■ **Instruction**: Recast every line of the entries below as a JSON list of strings, one string per line, skipping any blank lines.

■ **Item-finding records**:
◆ ◆ ◆ ◆ ◆ ◆ ◆
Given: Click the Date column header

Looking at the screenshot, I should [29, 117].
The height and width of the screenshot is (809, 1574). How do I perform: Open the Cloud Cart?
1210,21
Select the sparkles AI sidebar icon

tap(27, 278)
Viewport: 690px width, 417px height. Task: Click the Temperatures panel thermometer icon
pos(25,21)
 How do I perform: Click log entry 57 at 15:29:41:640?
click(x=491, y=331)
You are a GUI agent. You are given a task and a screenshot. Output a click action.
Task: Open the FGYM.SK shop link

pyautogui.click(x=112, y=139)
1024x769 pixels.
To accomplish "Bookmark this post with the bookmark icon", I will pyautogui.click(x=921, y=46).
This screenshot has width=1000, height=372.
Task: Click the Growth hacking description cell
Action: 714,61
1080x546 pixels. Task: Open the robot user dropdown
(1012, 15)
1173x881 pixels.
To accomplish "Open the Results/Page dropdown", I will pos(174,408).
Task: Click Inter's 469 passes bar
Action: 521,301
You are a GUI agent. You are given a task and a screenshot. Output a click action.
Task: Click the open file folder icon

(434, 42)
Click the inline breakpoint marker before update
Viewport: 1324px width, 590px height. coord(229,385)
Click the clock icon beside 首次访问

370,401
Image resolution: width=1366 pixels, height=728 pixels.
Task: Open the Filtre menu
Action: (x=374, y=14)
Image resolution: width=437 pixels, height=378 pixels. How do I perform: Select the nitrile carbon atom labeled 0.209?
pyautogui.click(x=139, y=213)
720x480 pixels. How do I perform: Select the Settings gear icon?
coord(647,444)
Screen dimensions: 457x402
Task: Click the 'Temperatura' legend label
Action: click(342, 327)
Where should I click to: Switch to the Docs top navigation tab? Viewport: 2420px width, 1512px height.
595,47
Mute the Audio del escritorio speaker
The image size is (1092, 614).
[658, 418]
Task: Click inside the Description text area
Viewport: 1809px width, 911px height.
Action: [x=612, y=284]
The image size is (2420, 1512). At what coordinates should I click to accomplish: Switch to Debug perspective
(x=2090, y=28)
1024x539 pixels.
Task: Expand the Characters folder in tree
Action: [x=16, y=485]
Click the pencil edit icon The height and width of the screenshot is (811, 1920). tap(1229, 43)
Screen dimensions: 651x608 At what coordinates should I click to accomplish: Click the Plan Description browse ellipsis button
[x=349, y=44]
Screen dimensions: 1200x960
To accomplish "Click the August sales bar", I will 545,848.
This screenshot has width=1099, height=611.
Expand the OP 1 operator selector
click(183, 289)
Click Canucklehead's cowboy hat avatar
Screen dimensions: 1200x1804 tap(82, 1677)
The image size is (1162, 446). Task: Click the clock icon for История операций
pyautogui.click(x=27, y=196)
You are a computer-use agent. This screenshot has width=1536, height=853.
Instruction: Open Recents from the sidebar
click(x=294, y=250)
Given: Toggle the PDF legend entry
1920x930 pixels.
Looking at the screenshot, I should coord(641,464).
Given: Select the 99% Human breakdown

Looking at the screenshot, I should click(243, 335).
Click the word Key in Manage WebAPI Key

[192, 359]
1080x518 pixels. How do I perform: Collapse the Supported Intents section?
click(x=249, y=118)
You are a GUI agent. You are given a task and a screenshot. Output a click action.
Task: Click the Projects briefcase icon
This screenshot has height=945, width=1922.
◆ ◆ ◆ ◆ ◆ ◆ ◆
■ **Solved exercise**:
[
  "Given: Click the Date column header",
  "Looking at the screenshot, I should [29, 117].",
  "The height and width of the screenshot is (809, 1574). How do I perform: Open the Cloud Cart?",
  "1210,21",
  "Select the sparkles AI sidebar icon",
  "tap(27, 278)",
  "Viewport: 690px width, 417px height. Task: Click the Temperatures panel thermometer icon",
  "pos(25,21)",
  " How do I perform: Click log entry 57 at 15:29:41:640?",
  "click(x=491, y=331)",
  "You are a GUI agent. You are given a task and a screenshot. Output a click action.",
  "Task: Open the FGYM.SK shop link",
  "pyautogui.click(x=112, y=139)",
  "1024x769 pixels.",
  "To accomplish \"Bookmark this post with the bookmark icon\", I will pyautogui.click(x=921, y=46).",
  "This screenshot has width=1000, height=372.",
  "Task: Click the Growth hacking description cell",
  "Action: 714,61",
  "1080x546 pixels. Task: Open the robot user dropdown",
  "(1012, 15)",
  "1173x881 pixels.",
  "To accomplish \"Open the Results/Page dropdown\", I will pos(174,408).",
  "Task: Click Inter's 469 passes bar",
  "Action: 521,301",
  "You are a GUI agent. You are given a task and a screenshot. Output a click action.",
  "Task: Click the open file folder icon",
  "(434, 42)",
  "Click the inline breakpoint marker before update",
  "Viewport: 1324px width, 590px height. coord(229,385)",
  "Click the clock icon beside 首次访问",
  "370,401",
  "Image resolution: width=1366 pixels, height=728 pixels.",
  "Task: Open the Filtre menu",
  "Action: (x=374, y=14)",
  "Image resolution: width=437 pixels, height=378 pixels. How do I perform: Select the nitrile carbon atom labeled 0.209?",
  "pyautogui.click(x=139, y=213)",
  "720x480 pixels. How do I perform: Select the Settings gear icon?",
  "coord(647,444)",
  "Screen dimensions: 457x402",
  "Task: Click the 'Temperatura' legend label",
  "Action: click(342, 327)",
  "Where should I click to: Switch to the Docs top navigation tab? Viewport: 2420px width, 1512px height.",
  "595,47",
  "Mute the Audio del escritorio speaker",
  "The image size is (1092, 614).",
  "[658, 418]",
  "Task: Click inside the Description text area",
  "Viewport: 1809px width, 911px height.",
  "Action: [x=612, y=284]",
  "The image size is (2420, 1512). At what coordinates should I click to accomplish: Switch to Debug perspective",
  "(x=2090, y=28)",
  "1024x539 pixels.",
  "Task: Expand the Characters folder in tree",
  "Action: [x=16, y=485]",
  "Click the pencil edit icon The height and width of the screenshot is (811, 1920). tap(1229, 43)",
  "Screen dimensions: 651x608 At what coordinates should I click to accomplish: Click the Plan Description browse ellipsis button",
  "[x=349, y=44]",
  "Screen dimensions: 1200x960",
  "To accomplish \"Click the August sales bar\", I will 545,848.",
  "This screenshot has width=1099, height=611.",
  "Expand the OP 1 operator selector",
  "click(183, 289)",
  "Click Canucklehead's cowboy hat avatar",
  "Screen dimensions: 1200x1804 tap(82, 1677)",
  "The image size is (1162, 446). Task: Click the clock icon for История операций",
  "pyautogui.click(x=27, y=196)",
  "You are a computer-use agent. This screenshot has width=1536, height=853.",
  "Instruction: Open Recents from the sidebar",
  "click(x=294, y=250)",
  "Given: Toggle the PDF legend entry",
  "1920x930 pixels.",
  "Looking at the screenshot, I should coord(641,464).",
  "Given: Select the 99% Human breakdown",
  "Looking at the screenshot, I should click(243, 335).",
  "Click the word Key in Manage WebAPI Key",
  "[192, 359]",
  "1080x518 pixels. How do I perform: Collapse the Supported Intents section?",
  "click(x=249, y=118)",
  "You are a GUI agent. You are given a task and a screenshot. Output a click action.",
  "Task: Click the Projects briefcase icon",
  "This screenshot has height=945, width=1922."
]